Authors: Mengyu Tao, Wenting Liu, Jianhua Chen, Rujiao Liu, Jianling Zou, Bo Yu, Chenchen Wang, Mingzhu Huang, Qingjian Chen, Zhe Zhang, Zhiyu Chen, Haoyu Sun, Cheng Zhou, Shuguang Tan, Yuxuan Zheng, Hongxia Wang
Published: 2025-03-11
Source: Full article
AbstractCancer‐associated fibroblasts (CAFs) play a crucial role in the progression of pancreatic ductal adenocarcinoma (PDAC). Here, integrated single‐cell RNA sequencing analysis is utilized to comprehensively map CAFs in the human PDAC tumor microenvironment (TME).

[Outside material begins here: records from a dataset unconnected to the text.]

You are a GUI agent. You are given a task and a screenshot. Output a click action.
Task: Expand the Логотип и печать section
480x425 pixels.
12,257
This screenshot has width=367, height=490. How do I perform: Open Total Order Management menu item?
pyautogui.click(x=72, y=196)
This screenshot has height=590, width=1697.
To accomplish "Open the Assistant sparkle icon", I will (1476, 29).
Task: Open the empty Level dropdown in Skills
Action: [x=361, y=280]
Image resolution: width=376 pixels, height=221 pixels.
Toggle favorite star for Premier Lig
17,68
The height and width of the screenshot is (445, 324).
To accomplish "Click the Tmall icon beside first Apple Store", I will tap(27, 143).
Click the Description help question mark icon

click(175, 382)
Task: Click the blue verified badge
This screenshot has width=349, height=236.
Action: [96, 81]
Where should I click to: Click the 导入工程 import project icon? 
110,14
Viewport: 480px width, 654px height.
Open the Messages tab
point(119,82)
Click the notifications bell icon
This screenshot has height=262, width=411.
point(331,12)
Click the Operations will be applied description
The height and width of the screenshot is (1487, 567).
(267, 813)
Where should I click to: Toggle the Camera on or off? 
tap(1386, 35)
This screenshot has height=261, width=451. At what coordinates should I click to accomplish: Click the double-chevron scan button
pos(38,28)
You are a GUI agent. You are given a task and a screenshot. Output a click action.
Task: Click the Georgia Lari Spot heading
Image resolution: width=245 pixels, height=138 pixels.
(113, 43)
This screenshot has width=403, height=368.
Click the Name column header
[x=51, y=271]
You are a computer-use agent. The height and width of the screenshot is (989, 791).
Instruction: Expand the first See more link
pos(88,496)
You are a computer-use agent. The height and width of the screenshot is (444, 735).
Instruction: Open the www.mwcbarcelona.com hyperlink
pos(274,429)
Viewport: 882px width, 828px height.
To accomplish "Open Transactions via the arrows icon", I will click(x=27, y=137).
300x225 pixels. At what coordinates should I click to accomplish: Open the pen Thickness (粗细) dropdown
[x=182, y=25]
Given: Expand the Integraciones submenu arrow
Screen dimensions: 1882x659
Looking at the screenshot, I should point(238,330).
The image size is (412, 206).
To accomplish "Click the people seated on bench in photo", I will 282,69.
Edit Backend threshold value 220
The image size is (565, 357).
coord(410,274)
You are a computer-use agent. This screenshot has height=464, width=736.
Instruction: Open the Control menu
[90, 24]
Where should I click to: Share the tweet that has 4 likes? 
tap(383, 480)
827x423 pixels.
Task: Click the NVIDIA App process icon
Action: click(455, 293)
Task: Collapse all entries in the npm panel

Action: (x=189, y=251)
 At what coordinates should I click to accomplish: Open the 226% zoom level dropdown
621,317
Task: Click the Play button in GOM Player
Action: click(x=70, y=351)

Normal fibroblasts (NFs) and nine distinct CAF subtypes are identified including newly identified CAF subtypes, CDCP1+FTL+ CAFs, transitional CAFs (tCAFs), interferon simulated genes (ISG)+ myofibroblastic CAFs (myCAFs), and proliferative CAFs (pCAFs). CDCP1+FTL+ CAFs, pCAFs, and ISG+ myCAFs are associated with unfavorable clinical outcomes. CDCP1+FTL+ CAFs exhibit enhanced glycolysis and iron metabolism, resisting ferroptosis. The antigen‐presenting CAFs (apCAFs) show high heterogeneity, consisting of multiple subtypes expressing distinct immune cell signatures. The CAF subtypes display differentiation plasticity, transitioning from early normal‐like CAFs (nCAFs) to inflammatory CAFs (iCAFs) and myCAFs, ultimately leading to more invasive pCAFs. AP‐1 family members FOS and JUN regulate the malignant phenotype conversion of NFs to nCAFs, while transforming growth factor‐β (TGFβ) and interferon‐γ (IFNγ) signals trigger the interconversion between classic myCAFs and iCAFs, respectively. A close interaction between CAFs and myeloid cells (especially neutrophils) is further observed in PDAC‐TME, mainly mediated by CXCR4‐CXCL12 chemotaxis. This work depicts a detailed CAF map and its dynamic interconvertible shift, providing important insights for combined targeted CAFs therapy.